Avec Zoo Muzique, cet artiste polyglotte signe une œuvre de « synthèse », où se croisent les sentiers qu’il explore depuis des années :  théâtre, musique, mais également cirque, danse, installation plastique et vidéo. Il a ainsi rassemblé quelque quatre-vingts brèves pour autant d’instruments différents, plus ou moins conventionnels : flûte, percussions, violon… frayent ici avec le cor des Alpes, la boîte à vache, les puces électroniques, le tambourin de sable, voir une langue de belle-mère… Extraites de ses carnets de croquis, recueils secrets où sont venues s’accumuler phrases musicales et autres réflexions saisies sur le vif, les séquences combinent textes, sons et mouvements pour former un bloc de sens, un tout de corps et d’âme, cohérent et sibyllin, à la manière des emblèmes du XVI siècle qui associaient un poème, un dessin et une devise.
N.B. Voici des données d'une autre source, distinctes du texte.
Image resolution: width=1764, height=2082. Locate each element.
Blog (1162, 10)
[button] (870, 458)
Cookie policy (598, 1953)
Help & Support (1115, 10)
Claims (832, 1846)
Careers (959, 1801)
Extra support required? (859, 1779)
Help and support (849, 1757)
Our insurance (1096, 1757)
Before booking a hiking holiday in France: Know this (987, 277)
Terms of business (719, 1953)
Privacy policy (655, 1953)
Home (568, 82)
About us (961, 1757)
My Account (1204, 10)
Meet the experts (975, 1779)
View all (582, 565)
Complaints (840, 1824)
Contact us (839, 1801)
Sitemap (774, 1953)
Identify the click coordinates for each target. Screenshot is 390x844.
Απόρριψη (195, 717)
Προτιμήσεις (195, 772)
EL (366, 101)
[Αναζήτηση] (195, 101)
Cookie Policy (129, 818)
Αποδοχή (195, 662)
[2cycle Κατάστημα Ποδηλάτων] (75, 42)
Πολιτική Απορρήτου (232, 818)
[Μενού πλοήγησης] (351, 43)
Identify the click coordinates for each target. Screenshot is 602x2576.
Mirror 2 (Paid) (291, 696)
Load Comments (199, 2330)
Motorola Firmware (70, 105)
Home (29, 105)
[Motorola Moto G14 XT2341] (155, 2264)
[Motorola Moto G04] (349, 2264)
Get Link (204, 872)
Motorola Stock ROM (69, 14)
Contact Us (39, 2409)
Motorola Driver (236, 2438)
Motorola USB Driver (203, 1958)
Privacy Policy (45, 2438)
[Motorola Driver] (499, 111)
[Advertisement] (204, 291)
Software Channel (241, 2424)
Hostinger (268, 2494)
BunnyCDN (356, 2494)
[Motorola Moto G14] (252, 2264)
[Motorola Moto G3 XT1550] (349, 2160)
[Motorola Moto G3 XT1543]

Enfermés dans leur UHLVmM (Unité d’Habitation Lie de Vie à musique Modérée), dix-huit instrumentistes parlants jouent leurs partitions aussi déjantées qu’insolites, comme si la bride serrée des convenances qui garrottait leur fantaisie avait brutalement lâché. Joyeux pied de nez au microcosme des musiciens classiques, qui, dressés à l’école comme des bêtes à concours pour devenir solistes, finissent par s’emmurer dans leur « solistude » ! Les spectateurs-auditeurs voyeurs déambulent librement dans cette juxtaposition éclatée de cages d’imaginaires, chacun traçant son parcours au gré de ses choix, construisant son histoire au fil des associations qu’il noue, comme sur le chemin de la vie finalement.